The rights for a film adaptation were purchased from Orwell's widow, Sonia, after she was approached by agents working for the Office of Policy Coordination, a branch of the CIA that used culture to combat communism.

Despite being a box office failure, taking fifteen years to generate a profit, the film became a staple in classrooms.

== Plot ==
Manor Farm is mismanaged by its drunken owner, Mr. Jones. Prize pig Old Major encourages the farm animals to rebel against Jones and take over the farm, teaching them the revolutionary song "Beasts of England" before he dies from a heart attack. When Mr. Jones forgets to feed the animals the next morning, Major's successor Snowball leads the animals into the storehouse for food, before leading them into chasing away Jones, who returns later with neighbouring farmers in attempt to retake the farm. The animals defeat the invaders, rename the farm "Animal Farm", and destroy the tools of oppression that had been used against them. They decide against living in the farmhouse, though Saddleback boar Napoleon is interested and begins to secretly raise an orphaned litter of puppies as attack dogs while helping himself to Jones's jam storage.

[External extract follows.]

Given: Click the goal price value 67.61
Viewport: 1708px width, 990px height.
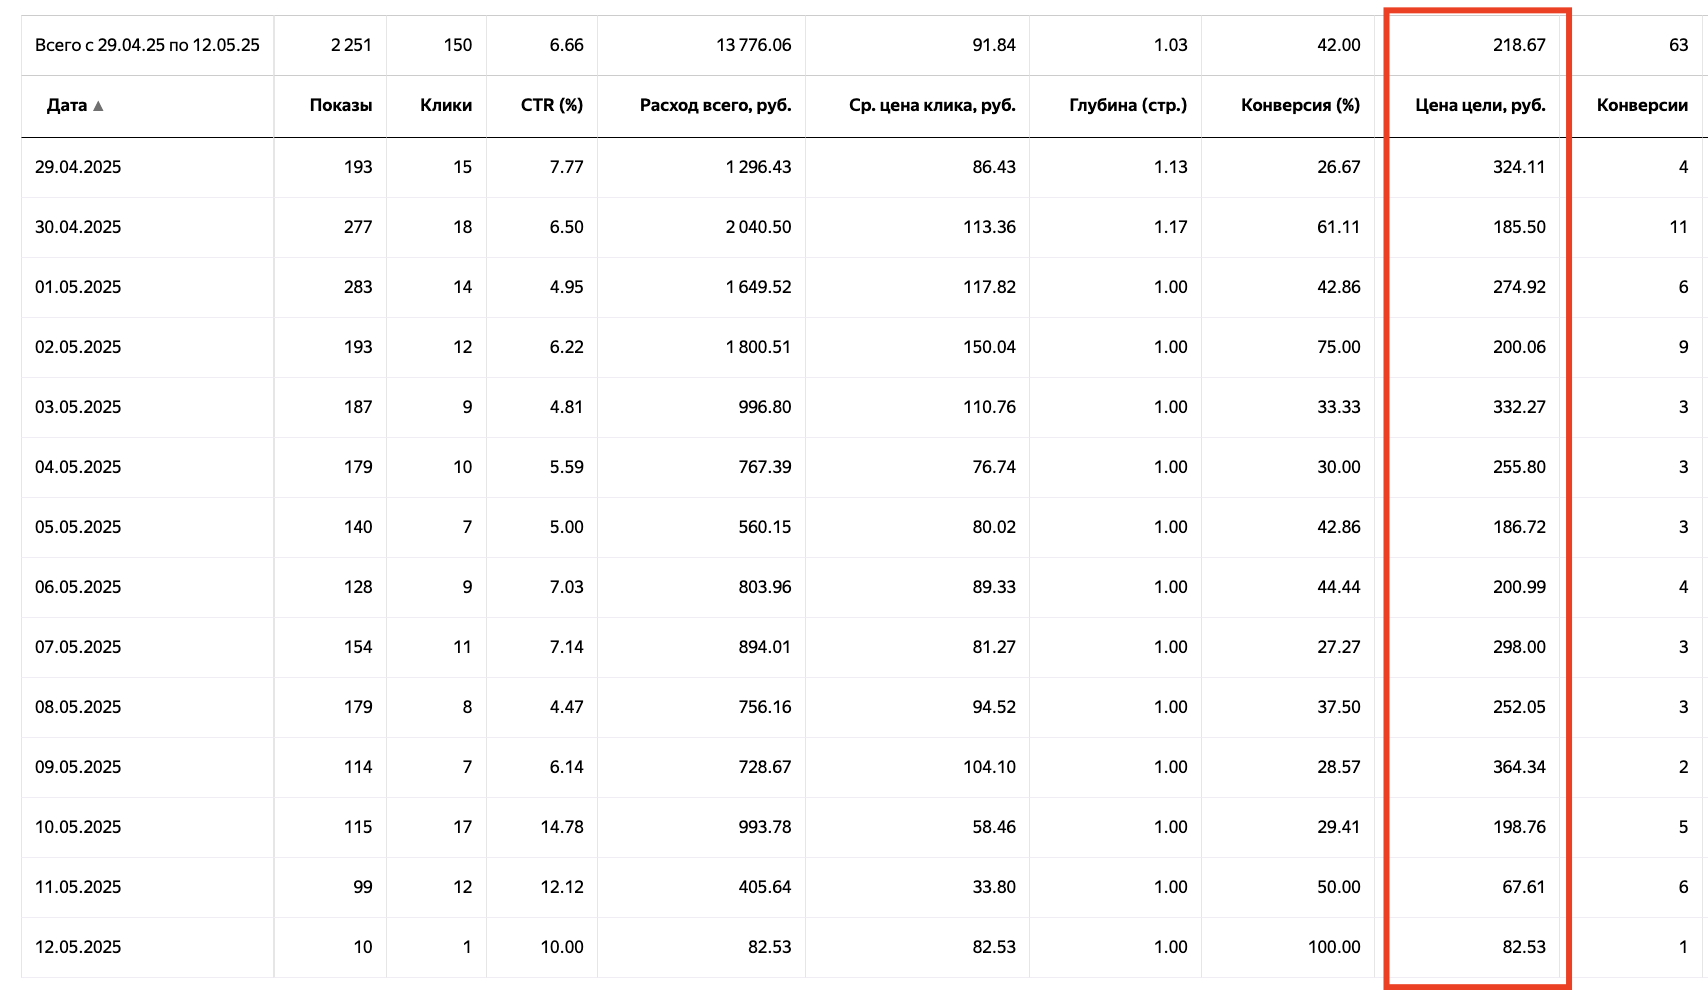Looking at the screenshot, I should click(1524, 887).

The Seven Commandments of Animalism are written on a barn wall, the most important being "All animals are equal". The animals cooperate to run the farm and produce plenty of food, but the pigs, led by Napoleon and his second-in-command Squealer, avoid physical labor yet claim leadership and special foods such as milk "by virtue of their brainwork". As the winter causes work to slow, Snowball holds a meeting where he promises electric power at the cost of harder work and rationing in the meantime, which Napoleon opposes. When the animals decide to proceed in favour of Snowball, Napoleon has his dogs chase Snowball from the farm and kill him, before declaring himself leader of Animal Farm and denouncing Snowball as a traitor. He promptly abolishes farm policy meetings, appropriates all decision-making, and advances Snowball's plan for a windmill as his own.

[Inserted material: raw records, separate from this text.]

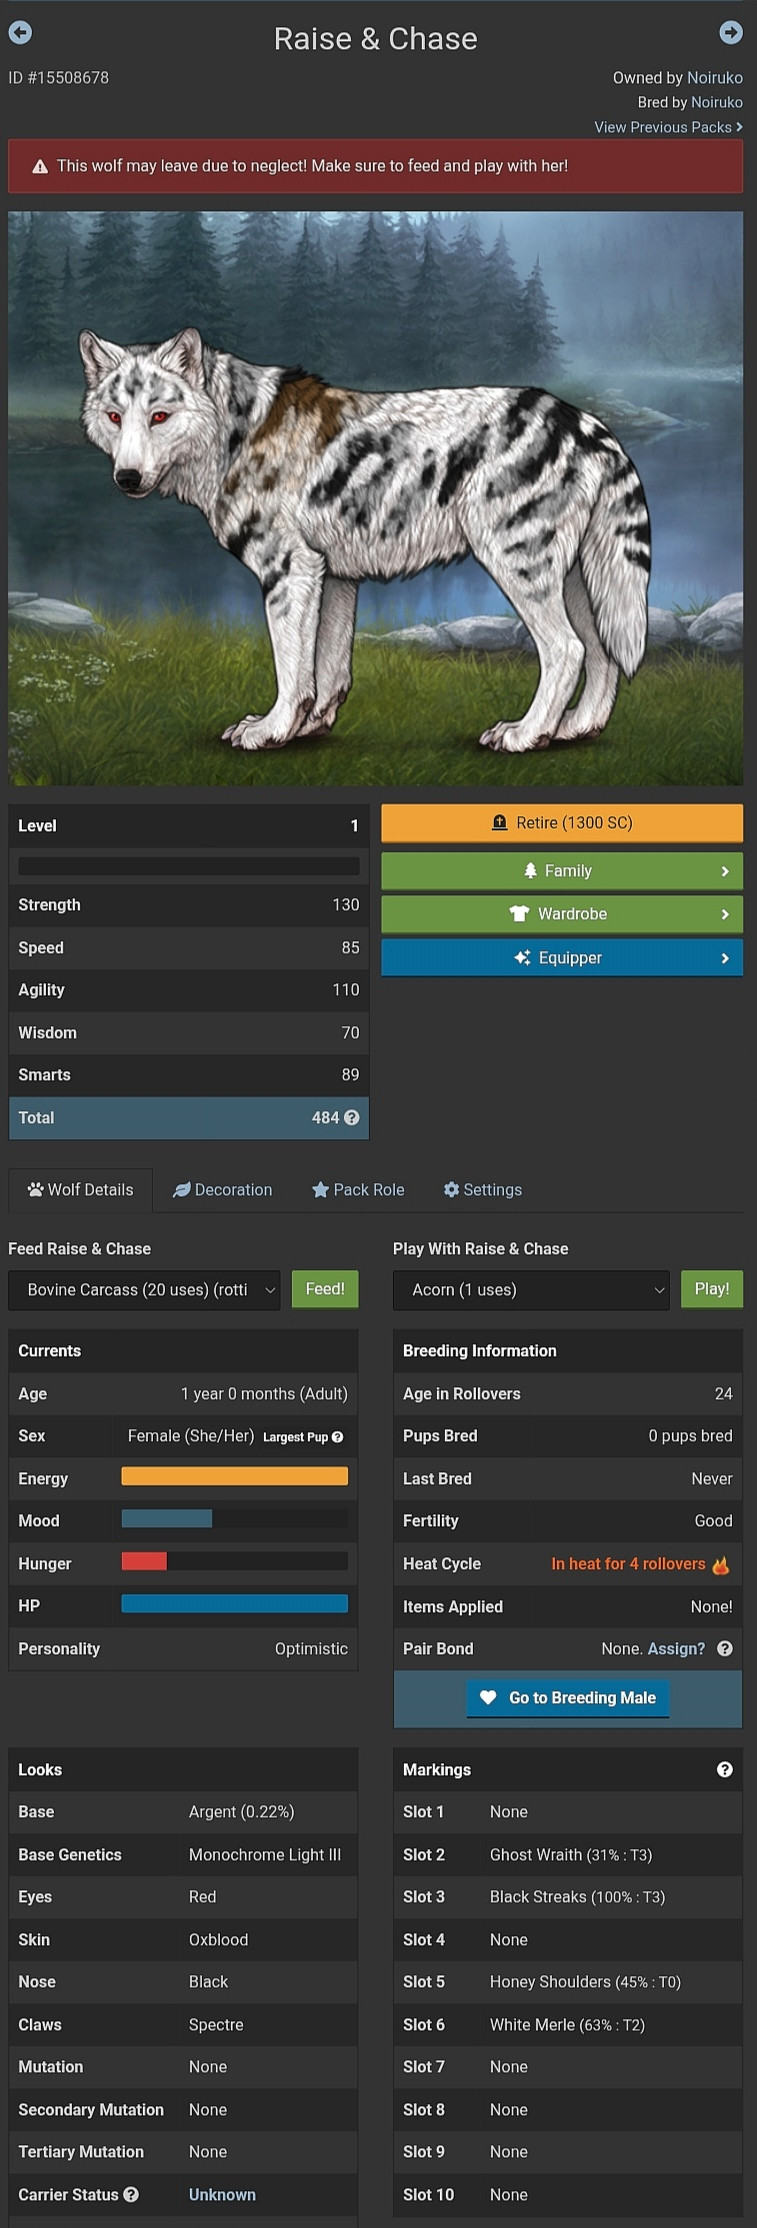Go to previous wolf with left arrow
The width and height of the screenshot is (757, 2228).
(20, 33)
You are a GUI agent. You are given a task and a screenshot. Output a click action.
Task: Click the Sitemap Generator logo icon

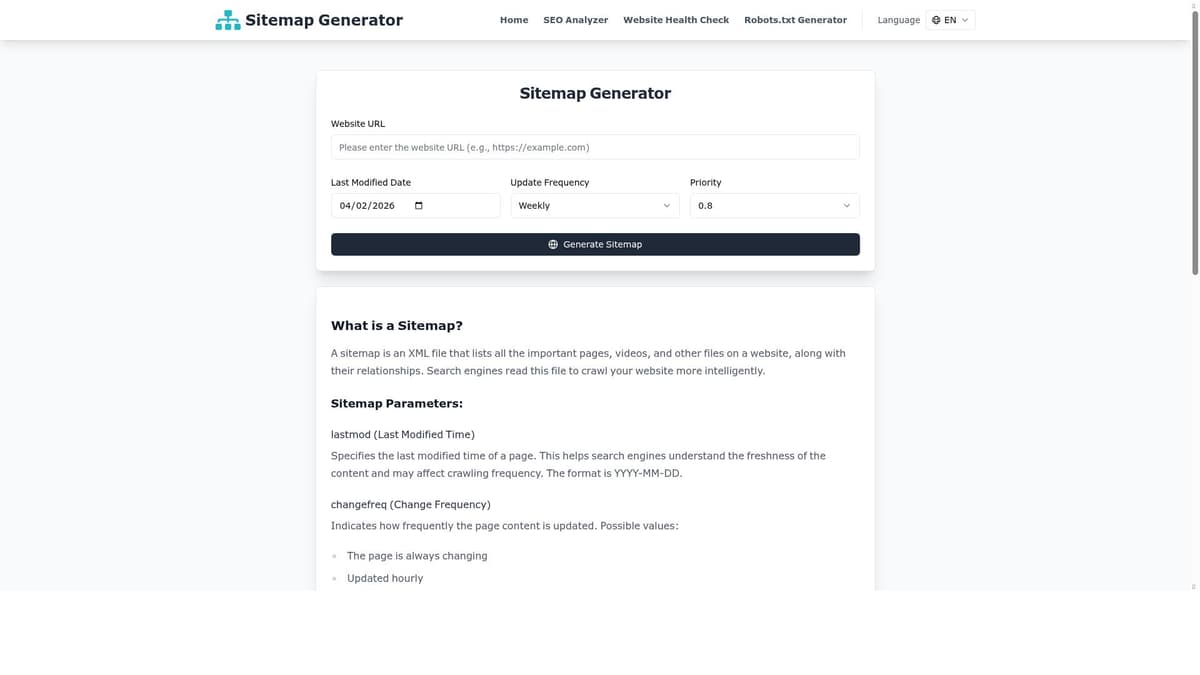point(226,18)
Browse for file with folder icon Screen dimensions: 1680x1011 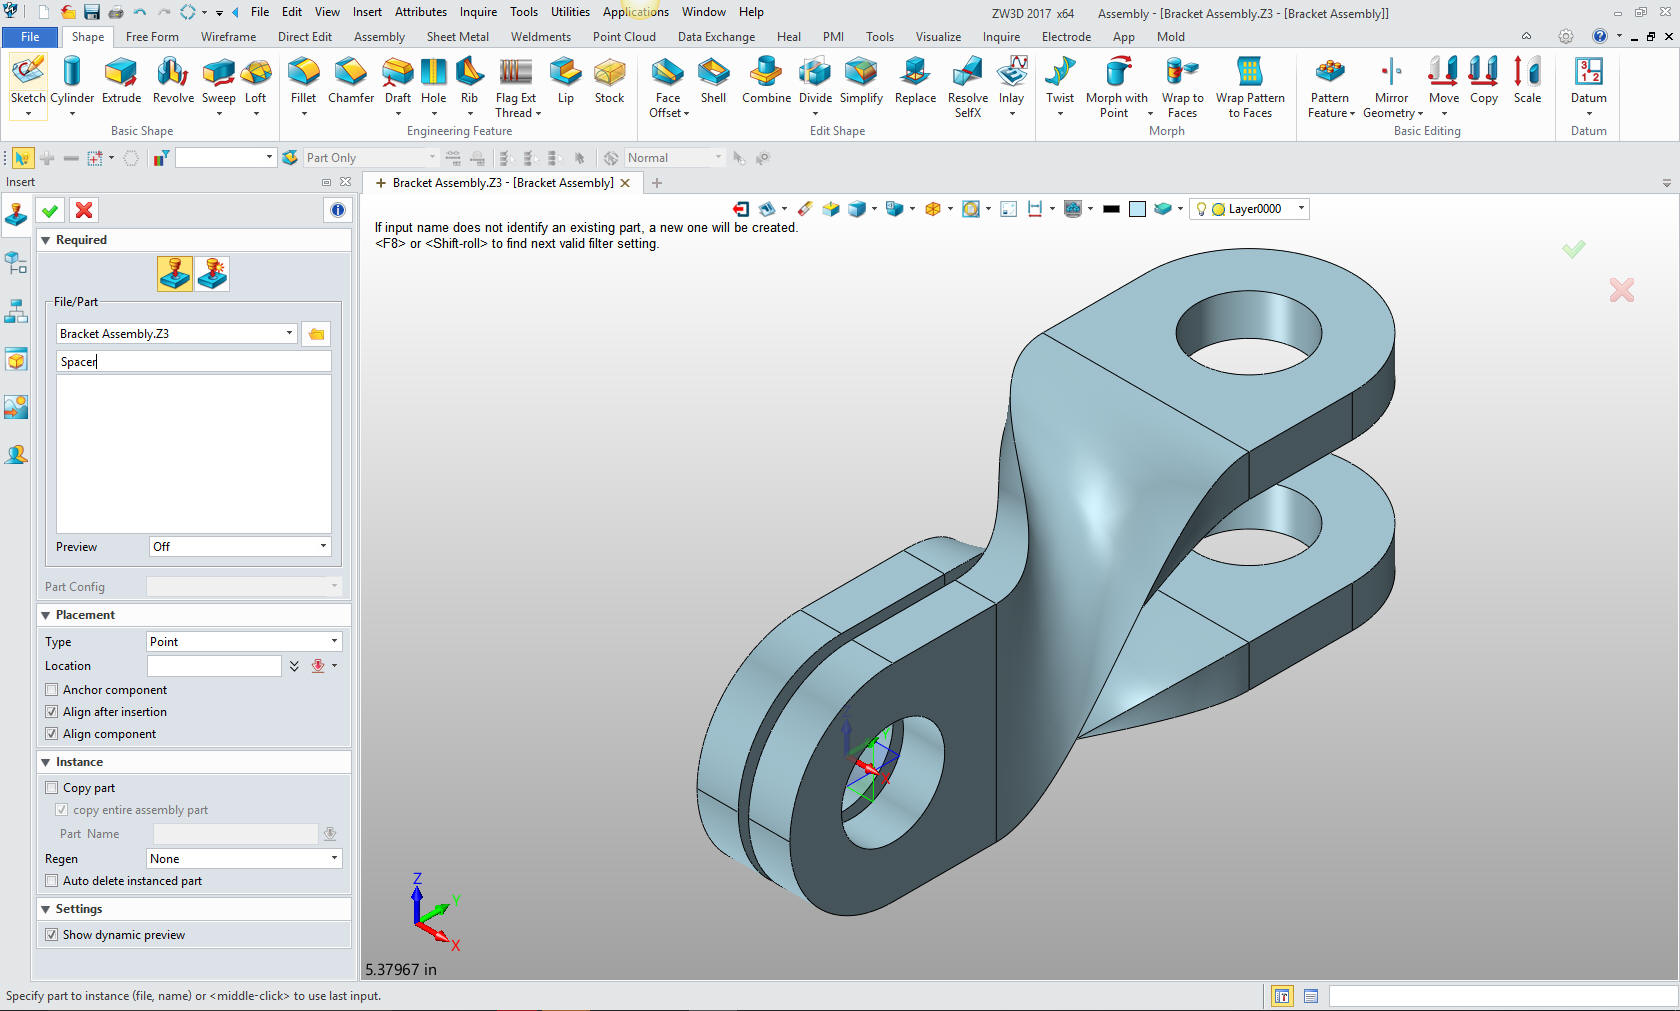pyautogui.click(x=317, y=334)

Work begins on the windmill, spearheaded by Boxer the workhorse and Benjamin the donkey who work overtime, while the pigs consume more food and appropriate more luxuries for themselves. When Boxer and Benjamin find the pigs sleeping on beds in the farmhouse, the pigs alter the Commandment "No animal shall sleep in a bed" to "No animal shall sleep in a bed WITH SHEETS". Napoleon starts trading some of the hens' eggs for jam from local businessman Mr. Whymper without their consent, prompting the hens to revolt against the pigs before Napoleon's dogs intervene. To impose his will through fear, Napoleon holds a show trial of the hens, where a sheep and a duck also confess to dissenting; they are all executed by the dogs, and the victims' blood is used to change one of the Commandments into "No animal shall kill another animal WITHOUT CAUSE". Fearful of a potential counter-revolution, Napoleon also bans "Beasts of England" under penalty of death, arbitrarily declaring the revolution complete and the dream of Animal Farm realised.

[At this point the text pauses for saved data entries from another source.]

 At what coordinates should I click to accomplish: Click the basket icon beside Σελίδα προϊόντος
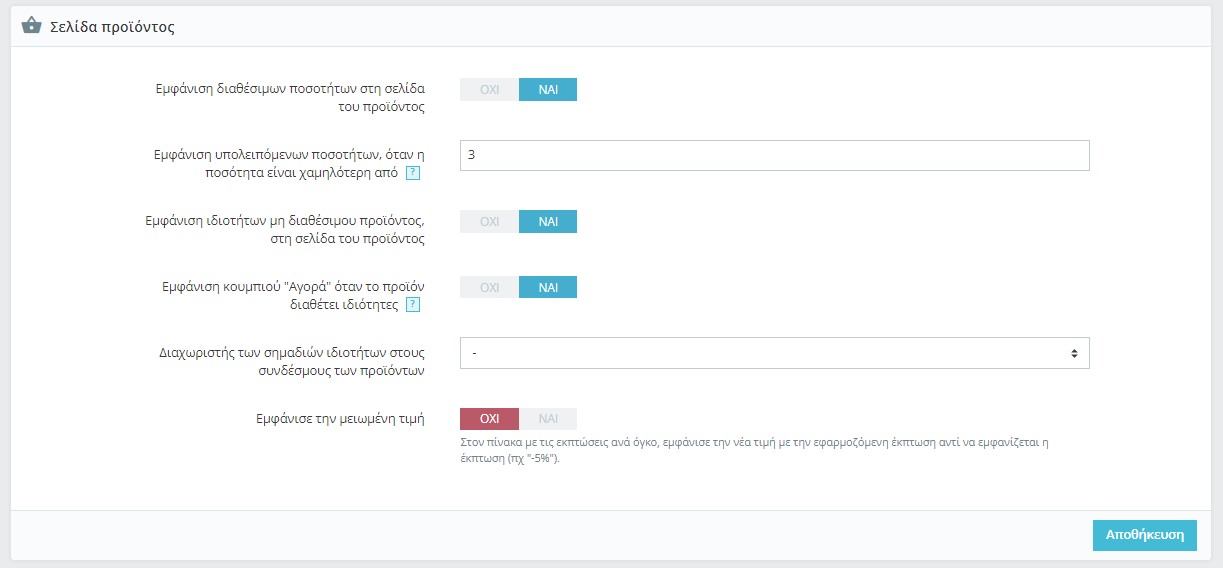click(x=31, y=26)
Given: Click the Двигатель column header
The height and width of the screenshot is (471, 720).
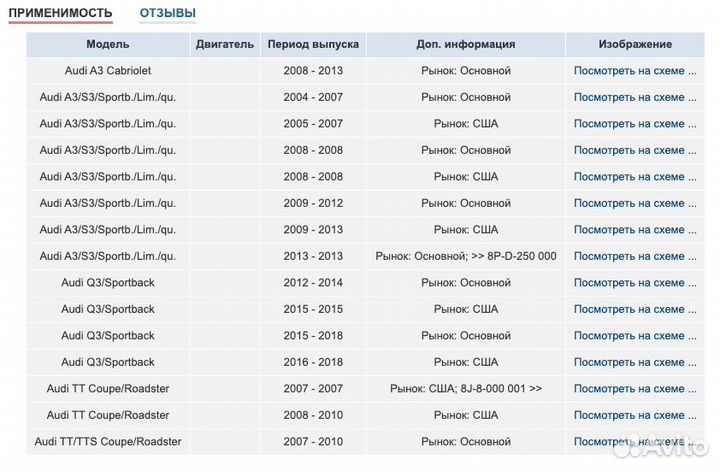Looking at the screenshot, I should tap(225, 44).
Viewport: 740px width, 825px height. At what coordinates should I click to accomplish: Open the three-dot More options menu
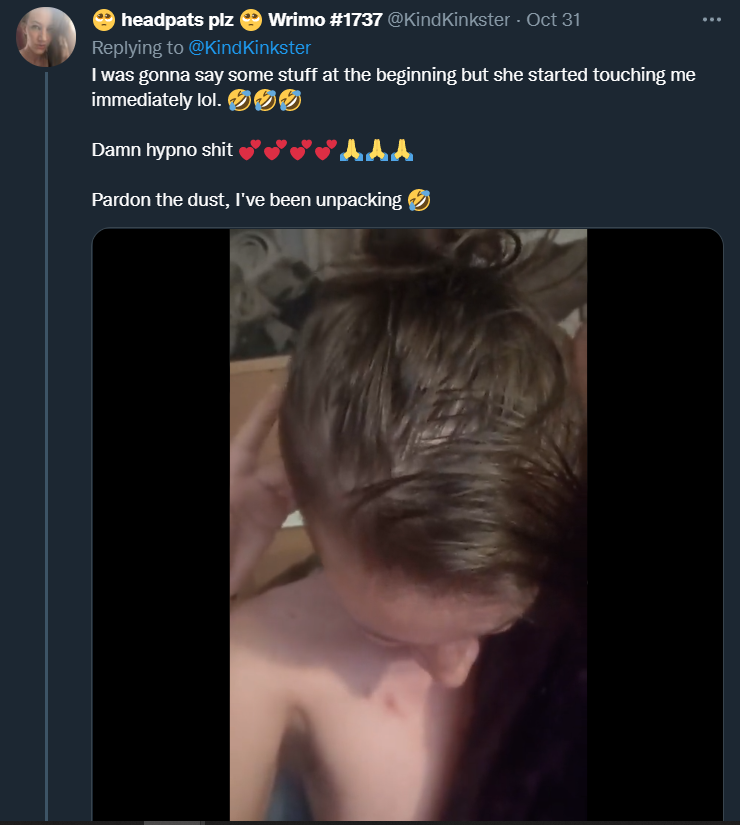click(712, 20)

Later, farmers jealous of Mr. Whymper's profits attack Animal Farm. The animals ambush and repel the farmers at the cost of numerous casualties, while Jones drunkenly blows up the windmill with himself inside. The animals are forced to rebuild the windmill, including Boxer, whose injuries and age cause an accident that forces him to retire. Napoleon calls a van to take Boxer away, which Benjamin recognises as being from Whymper's glue factory; he and the other animals try to save him, but to no avail. Squealer delivers a sham eulogy in which he claims Boxer's last words were to glorify Napoleon. The animals see through the propaganda but are forced into compliance by the dogs. That night, the pigs toast to Boxer's memory with whisky they traded for his life.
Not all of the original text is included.